The JAA is rapidly being recognized for a greater variety of benefits. Beckford points out, the portfolio of organization, having been expanded, is gearing up to assist persons in many facets of their lives, including travel and lodging; auto buying, leasing, renting, and repair; and may eventually include financial services such as credit cards and insurance needs.
He adds that Jamaica, as the most active English-speaking Caribbean island that is on board with the FIA Foundation, is also able to offer JAA members access to benefits on a global scale, through reciprocity agreements with clubs in more than 120 countries. These benefits include savings at 155,000 locations worldwide as part of the JAA ‘Show Your Card and Save’ programme.
“Let’s say you’re a member and you’re taking your family to Orlando, Florida on vacation. Under the programme, with your card, you can save on car rental and accommodation rates, as well as save on admission to attractions such as Disney World.”
Another important role for the JAA, as a member of the National Road Safety Council, is road safety advocate. “Through our membership in the FIA that we are able to continue our role of being an advocate for road safety and protecting the rights of our motorists and have been able to participate in the ‘Think Before You Drive’ road safety campaign,” Beckford states.

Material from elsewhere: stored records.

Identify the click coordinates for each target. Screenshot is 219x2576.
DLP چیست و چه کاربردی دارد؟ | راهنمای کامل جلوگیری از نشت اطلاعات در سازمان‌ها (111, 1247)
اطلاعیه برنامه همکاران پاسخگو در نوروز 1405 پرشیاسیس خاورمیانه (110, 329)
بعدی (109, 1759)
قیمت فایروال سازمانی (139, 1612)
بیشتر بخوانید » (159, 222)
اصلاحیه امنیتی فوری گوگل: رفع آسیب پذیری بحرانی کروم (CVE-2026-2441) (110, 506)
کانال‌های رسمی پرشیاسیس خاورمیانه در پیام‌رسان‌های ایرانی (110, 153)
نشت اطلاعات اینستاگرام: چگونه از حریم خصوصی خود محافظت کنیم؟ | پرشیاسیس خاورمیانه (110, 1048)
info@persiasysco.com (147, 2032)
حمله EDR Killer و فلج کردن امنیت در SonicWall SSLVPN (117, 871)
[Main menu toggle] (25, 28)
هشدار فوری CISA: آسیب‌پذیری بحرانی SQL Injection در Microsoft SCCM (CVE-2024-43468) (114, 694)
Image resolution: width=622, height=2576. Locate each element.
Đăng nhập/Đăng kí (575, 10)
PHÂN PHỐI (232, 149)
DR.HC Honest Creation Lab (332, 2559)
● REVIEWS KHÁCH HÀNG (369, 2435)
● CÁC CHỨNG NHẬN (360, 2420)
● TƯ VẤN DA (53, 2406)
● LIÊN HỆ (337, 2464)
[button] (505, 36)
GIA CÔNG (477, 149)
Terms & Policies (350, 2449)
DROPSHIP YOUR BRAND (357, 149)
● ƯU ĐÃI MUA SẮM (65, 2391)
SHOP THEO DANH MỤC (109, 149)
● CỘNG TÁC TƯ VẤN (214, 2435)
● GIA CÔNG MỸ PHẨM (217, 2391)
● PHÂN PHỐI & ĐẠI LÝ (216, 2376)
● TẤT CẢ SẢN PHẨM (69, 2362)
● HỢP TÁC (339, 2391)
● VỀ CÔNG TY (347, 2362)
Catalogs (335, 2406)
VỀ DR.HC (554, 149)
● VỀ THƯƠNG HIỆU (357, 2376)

More recently, the JAA has partnered with Mona GeoInformatics Institute to offer GPS navigation and tracking devices for drivers.
He pointed out that the FIA will be distributing eight million leaflets and tyre gauges worldwide this year and of this amount, 200,000 have been allocated to the JAA, which they have been giving out. The Association also helped to launch the local leg of FIA’s global Make Roads Safe campaign to petition authorities, motorists and all road users to get global action on road safety as part of United Nations and G8 Nations Development Agendas.
For almost as long as there have been cars, the canary yellow square of the is recognized the world over, especially by motorists in distress who need roadside assistance, or by others consulting its various road maps and travel guides.
In addition to being the governing body of motor sport worldwide, the Fédération Internationale de l’Automobile, the FIA, has been dedicated to representing the interests of motoring organizations and motor car users throughout the world. This combination of road and track gives the FIA a unique responsibility as an independent world body concerned with a wide range of automotive, motoring and mobility issues.
The FIA is a non-profit making association which brings together 222 national motoring organizations from 130 countries on five continents. Its member clubs represent more than 150 million motorists and their families.
The JAA is also affiliated to the worldwide Association, Alliance Internationale de Tourisme (AIT) Headquartered in Geneva, Switzerland and the Federation Internationale de l’Automobile (FIA).
So, for those motorists who, in one form or another, have figuratively ‘hit the wall’ (hopefully not literally, but assistance is still available in such cases), the canary yellow will be there to provide the necessary ‘second wind,’ symbolizing safer roads and a better quality of life for Jamaicans.